Rapports
du naufrage
Premier rapport
Au Conseil d'Etat,
Depuis la dépêche que j'ai eu l'honneur d'adresser hier à
Monsieur le Conseiller Duplan, il n'y a aucun changement à L'état
du vapeur l'HIRONDELLE, ce navire est aux trois quarts sous l'eau, l'avant
plongeant et l'arrière en l'air, comme cloué sur un récif
et ayant fortement perdu son équilibre. On ne connaît pas
encore toute l'étendue du mal, car il est impossible d'arriver
à la voie d'eau qui paraît se trouver dessous la machine.
Jusqu'à maintenant on a fait de vains efforts pour relever le navire.
je crois que nous n'avons pas ici des engins assez puissants pour cela.
Les membres de l'administration espèrent beaucoup dans le savoir
de l'ingénieur zurichois qui a relevé il y a 2 ans le LEMAN
échoué devant Coppet. Cet ingénieur vient d'arriver,
accompagné de Messieurs Gottefrey et de la Harpe. Je tâcherai
de suivre les travaux autant du moins que mes occupations et la distance
me le permettront pour vous tenir au courant. La cause de ce sinistre
est évidemment dans l'imprécision du timonier qui ne connaît
pas cette partie du lac; par une triste fatalité deux matelots
malades ont du être remplacés par deux suppléants
et l'un d'eux était au gouvernail lors de l'accident. Il ignorait
sans doute l'existence des rochers qui se trouvent à fleur d'eau
devant la pointe de Peilz; aussi voyant venir une barque dans la direction
opposée et sans tenir compte des signaux des bateliers et leurs
cris "passez au large", il lança son navire entre la
barque et le rivage et se trouva pris sur les récifs. La faute
est d'autant plus grave que la barque marchait à l'étire,
ce qui démontrerait que le lac manquait de force. Le capitaine
était occupé à délivrer près de 30O
billets pour Montreux et Clarens (c'était le jour et l'heure ou
les habitants de cette contrée revenaient du marché) le
pilote avait aussi beaucoup à faire pour la même raison,
causes pour lesquelles une surveillance suffisante n'a pu être exercée.
Il est heureux qu'on n'ait eu à déplorer aucun accident
car le bateau était fort chargé, mais on a pu transborder
sur une barque tous les passagers, marchandises et mobiliers avant que
le navire s'enfonçât. Je crains qu'il ne se passe bien du
temps avant que ce navire ait pu être remis à flot, il me
semble bien difficile de le retirer entier.
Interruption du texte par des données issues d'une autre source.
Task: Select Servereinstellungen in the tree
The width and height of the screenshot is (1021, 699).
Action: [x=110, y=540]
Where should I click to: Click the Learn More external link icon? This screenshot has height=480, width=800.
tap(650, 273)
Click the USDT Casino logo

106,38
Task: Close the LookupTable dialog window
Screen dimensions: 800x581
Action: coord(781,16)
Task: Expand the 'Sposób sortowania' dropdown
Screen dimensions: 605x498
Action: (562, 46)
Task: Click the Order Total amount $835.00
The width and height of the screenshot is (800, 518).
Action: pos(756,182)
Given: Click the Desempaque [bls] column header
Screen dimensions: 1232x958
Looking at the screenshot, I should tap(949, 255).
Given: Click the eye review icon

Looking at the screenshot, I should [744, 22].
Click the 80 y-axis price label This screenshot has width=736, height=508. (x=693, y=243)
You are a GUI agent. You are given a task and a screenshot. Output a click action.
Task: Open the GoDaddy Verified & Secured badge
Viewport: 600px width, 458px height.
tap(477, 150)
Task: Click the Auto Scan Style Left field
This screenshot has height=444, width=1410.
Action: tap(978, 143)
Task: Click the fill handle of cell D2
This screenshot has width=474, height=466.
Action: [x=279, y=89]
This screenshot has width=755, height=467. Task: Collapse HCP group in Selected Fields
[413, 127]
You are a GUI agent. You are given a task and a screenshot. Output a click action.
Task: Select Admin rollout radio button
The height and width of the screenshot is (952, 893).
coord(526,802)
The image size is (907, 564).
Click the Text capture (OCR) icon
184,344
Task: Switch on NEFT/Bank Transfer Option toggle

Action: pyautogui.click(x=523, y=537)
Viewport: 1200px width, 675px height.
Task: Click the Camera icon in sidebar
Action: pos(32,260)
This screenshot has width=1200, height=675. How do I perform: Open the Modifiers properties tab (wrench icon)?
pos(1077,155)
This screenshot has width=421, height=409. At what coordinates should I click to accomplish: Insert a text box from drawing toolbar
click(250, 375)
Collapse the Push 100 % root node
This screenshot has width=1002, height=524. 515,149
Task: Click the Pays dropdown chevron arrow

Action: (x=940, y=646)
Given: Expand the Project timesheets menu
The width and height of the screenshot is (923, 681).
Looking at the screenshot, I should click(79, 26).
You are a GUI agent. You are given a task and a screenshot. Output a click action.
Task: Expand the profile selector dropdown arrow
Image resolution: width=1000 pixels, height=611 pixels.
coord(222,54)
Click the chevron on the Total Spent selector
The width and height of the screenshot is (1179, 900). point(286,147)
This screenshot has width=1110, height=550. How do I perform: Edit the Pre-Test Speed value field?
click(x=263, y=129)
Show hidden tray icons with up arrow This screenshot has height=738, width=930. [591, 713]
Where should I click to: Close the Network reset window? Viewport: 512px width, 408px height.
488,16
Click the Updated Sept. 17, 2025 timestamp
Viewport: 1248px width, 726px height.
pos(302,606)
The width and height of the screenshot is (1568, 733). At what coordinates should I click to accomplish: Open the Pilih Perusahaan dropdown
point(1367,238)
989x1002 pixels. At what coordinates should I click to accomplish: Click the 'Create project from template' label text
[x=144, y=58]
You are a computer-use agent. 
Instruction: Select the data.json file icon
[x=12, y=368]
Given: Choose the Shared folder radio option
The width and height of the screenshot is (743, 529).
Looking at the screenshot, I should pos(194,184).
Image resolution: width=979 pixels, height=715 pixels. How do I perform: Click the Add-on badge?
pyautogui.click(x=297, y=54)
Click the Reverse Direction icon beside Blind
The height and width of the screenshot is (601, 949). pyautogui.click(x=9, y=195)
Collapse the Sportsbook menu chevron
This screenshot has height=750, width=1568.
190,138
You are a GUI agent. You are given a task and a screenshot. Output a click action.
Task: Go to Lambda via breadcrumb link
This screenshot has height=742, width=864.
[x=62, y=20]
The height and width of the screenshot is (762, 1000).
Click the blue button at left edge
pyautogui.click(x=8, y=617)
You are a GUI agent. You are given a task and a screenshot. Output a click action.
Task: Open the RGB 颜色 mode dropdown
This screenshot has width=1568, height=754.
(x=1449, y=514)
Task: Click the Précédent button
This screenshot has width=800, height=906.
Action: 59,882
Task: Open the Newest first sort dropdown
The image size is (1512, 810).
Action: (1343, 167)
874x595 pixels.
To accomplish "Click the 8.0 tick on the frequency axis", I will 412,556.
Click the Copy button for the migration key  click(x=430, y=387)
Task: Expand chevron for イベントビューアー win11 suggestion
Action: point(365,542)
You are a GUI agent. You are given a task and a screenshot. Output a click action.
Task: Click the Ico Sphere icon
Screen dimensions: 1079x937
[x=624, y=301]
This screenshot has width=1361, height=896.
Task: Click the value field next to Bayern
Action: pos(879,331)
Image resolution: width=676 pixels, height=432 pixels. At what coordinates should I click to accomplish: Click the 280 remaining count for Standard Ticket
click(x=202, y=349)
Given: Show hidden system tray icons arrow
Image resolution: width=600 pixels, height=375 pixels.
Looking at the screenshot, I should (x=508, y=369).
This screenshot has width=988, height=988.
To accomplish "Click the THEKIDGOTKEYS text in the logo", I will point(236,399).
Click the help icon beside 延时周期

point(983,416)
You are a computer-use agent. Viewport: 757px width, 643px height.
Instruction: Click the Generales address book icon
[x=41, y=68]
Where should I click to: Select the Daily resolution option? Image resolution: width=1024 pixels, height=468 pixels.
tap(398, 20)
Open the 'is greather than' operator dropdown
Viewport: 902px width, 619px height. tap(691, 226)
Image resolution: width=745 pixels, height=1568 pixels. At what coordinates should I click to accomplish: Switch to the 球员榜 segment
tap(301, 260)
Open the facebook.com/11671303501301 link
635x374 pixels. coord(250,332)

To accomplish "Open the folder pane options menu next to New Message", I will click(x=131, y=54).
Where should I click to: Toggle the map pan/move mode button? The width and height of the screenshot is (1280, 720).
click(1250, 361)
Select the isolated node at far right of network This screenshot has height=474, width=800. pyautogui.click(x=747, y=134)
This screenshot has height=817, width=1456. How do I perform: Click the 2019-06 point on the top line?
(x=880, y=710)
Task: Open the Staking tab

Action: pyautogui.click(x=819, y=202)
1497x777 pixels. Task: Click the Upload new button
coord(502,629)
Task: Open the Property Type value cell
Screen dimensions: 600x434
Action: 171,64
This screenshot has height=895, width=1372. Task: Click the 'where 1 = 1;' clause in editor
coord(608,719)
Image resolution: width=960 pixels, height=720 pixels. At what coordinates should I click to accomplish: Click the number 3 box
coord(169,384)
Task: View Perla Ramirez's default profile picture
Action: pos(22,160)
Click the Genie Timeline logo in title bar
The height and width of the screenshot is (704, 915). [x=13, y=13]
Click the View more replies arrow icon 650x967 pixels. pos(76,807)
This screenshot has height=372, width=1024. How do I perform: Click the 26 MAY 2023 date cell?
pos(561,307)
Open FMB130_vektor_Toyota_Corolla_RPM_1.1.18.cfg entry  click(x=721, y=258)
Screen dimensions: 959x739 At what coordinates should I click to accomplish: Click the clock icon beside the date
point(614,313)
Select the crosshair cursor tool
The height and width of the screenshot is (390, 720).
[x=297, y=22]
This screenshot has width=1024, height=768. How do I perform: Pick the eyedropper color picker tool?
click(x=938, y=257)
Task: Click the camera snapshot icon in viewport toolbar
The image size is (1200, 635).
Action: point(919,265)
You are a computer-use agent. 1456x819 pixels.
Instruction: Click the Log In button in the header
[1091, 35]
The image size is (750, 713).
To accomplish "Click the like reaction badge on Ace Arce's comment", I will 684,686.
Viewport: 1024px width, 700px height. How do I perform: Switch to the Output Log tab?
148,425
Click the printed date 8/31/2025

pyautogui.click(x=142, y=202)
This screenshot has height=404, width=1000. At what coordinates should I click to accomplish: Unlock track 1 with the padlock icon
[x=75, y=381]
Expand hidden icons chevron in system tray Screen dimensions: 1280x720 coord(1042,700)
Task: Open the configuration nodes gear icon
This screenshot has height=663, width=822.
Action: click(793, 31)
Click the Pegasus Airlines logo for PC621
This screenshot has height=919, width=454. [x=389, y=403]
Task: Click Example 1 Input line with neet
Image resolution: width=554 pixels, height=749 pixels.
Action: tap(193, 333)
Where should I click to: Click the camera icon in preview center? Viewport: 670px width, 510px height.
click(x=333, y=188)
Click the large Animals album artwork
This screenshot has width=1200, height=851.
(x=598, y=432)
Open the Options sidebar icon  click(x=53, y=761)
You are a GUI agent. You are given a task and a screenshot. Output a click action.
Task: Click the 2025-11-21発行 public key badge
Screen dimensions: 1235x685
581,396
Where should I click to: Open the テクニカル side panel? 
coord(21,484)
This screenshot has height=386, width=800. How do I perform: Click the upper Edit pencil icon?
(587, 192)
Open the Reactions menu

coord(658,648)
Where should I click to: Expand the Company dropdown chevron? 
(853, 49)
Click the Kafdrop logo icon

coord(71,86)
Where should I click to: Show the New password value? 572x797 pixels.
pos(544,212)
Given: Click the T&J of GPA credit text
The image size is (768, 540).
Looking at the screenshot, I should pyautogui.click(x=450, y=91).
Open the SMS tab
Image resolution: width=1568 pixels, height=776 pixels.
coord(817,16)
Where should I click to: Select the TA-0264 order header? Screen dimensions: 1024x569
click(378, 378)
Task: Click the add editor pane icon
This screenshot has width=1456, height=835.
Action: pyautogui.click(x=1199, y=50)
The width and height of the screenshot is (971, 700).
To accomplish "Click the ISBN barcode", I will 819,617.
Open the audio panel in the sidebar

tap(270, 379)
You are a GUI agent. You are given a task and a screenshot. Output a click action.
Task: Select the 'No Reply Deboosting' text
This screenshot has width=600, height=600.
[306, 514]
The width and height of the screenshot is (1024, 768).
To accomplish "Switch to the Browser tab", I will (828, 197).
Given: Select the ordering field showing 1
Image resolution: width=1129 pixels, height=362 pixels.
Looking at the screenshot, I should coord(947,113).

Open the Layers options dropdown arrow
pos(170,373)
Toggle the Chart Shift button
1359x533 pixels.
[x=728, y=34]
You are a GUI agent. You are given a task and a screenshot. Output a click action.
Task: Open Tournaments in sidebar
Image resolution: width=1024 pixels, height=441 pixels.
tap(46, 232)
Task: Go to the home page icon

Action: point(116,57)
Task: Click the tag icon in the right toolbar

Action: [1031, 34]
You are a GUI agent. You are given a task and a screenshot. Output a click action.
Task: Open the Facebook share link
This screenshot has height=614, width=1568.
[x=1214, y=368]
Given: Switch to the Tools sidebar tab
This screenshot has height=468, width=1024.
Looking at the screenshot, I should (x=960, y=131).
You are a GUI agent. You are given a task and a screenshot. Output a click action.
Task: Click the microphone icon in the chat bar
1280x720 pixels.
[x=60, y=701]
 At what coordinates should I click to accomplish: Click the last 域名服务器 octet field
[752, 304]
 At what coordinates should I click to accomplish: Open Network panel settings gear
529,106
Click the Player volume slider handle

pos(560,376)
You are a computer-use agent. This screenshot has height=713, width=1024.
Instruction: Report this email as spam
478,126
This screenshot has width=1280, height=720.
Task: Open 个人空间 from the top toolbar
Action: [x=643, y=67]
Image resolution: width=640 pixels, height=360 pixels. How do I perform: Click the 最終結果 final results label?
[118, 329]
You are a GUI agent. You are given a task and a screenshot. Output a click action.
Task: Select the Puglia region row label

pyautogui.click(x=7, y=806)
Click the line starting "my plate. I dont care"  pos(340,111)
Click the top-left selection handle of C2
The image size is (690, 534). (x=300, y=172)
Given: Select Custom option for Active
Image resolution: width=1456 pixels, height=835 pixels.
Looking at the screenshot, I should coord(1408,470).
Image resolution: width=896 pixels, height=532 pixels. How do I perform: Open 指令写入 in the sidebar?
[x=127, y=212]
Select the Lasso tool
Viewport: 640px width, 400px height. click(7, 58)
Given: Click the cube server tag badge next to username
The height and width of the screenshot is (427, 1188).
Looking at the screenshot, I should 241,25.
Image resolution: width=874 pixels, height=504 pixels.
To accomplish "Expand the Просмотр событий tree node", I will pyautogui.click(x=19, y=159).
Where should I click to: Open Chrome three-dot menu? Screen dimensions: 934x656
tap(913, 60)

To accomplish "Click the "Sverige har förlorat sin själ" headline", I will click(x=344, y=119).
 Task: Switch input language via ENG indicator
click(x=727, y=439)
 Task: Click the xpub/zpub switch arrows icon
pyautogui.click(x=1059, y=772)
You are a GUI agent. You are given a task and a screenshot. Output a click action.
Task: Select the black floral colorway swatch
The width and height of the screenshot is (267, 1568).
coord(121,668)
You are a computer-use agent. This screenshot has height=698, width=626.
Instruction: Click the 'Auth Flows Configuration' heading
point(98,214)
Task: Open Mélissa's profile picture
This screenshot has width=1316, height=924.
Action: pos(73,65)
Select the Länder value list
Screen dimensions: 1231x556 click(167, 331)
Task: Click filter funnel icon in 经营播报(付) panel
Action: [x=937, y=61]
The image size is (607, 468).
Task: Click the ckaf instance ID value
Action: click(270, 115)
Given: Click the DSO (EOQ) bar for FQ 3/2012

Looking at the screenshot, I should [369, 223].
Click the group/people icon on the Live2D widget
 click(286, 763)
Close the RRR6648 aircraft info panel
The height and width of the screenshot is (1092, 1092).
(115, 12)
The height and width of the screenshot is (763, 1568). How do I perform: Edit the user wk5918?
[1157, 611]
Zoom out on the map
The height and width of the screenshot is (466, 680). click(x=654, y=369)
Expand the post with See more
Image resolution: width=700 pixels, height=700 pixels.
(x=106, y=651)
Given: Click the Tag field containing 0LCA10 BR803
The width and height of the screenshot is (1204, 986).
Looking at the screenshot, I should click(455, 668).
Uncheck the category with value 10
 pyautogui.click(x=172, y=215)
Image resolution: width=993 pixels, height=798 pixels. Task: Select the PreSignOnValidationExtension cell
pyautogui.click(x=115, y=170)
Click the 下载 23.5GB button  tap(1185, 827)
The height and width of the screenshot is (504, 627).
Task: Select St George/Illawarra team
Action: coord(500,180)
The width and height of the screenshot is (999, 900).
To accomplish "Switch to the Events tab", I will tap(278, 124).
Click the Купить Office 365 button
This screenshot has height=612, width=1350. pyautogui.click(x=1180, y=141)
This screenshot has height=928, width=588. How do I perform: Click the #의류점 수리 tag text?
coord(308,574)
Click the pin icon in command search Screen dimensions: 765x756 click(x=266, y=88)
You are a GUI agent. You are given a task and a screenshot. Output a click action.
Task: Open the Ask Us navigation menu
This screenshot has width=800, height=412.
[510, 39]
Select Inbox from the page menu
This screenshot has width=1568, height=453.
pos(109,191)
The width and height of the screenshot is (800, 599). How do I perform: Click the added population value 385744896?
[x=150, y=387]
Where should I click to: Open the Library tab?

Signé Préfet Jean Roche (1852-1869).
Deuxième rapport:
A Monsieur Le Conseiller d'Etat,
Ce n'est que hier 19, que j'ai reçu votre honoré du 16/17
juin me demandant un rapport circonstancié sur le sinistre arrivé
à L'HIRONDELLE le mardi 10. Pour me conformer a vos désirs,
j'ai fait appeler le Capitaine et Pilote du navire, et j'ai l'honneur
de vous transmettre le résumé de leurs déclarations,
qui, au reste sont conformes aux renseignements qui me sont parvenus de
divers côtés.
Le Capitaine Hoffmann (en septembre 1858 il commandait déjà
l'H.) déclare que le 1O juin le bateau à vapeur a embarqué
à Vevey pour Clarens et Montreux de 180 à 200 passagers,
qui joints à ceux qui étaient déjà à
bord, venant de plus loin, portait le nombre total à 350 environ.
Le temps était beau, aussitôt après le départ
de Vevey, le capitaine parcourait le navire pour engager les passagers
à aller prendre leurs billets à la cabine ou un des quatre
employés du bateau les distribuait, un second employé était
au gouvernail, et les deux autres, le pilote compris, s'occupaient à
ranger les bagages sur le pont qui était encombré par les
paniers, hottes, corbeilles des passagères de Clarens et de Montreux
revenant du marché de Vevey."
Le capitaine ne pouvait avoir aucun doute sur la capacité du timonier
Visinand, car cet homme remplaçait un matelot ordinaire malade;
il avait été accepté par le capitaine sur la recommandation
du malade, le vieux Perrey dit le Zèbre. Visinand avait été
pendant, un à deux ans sur le Léman puis ensuite sur des
barques, il devait bien connaître le lac."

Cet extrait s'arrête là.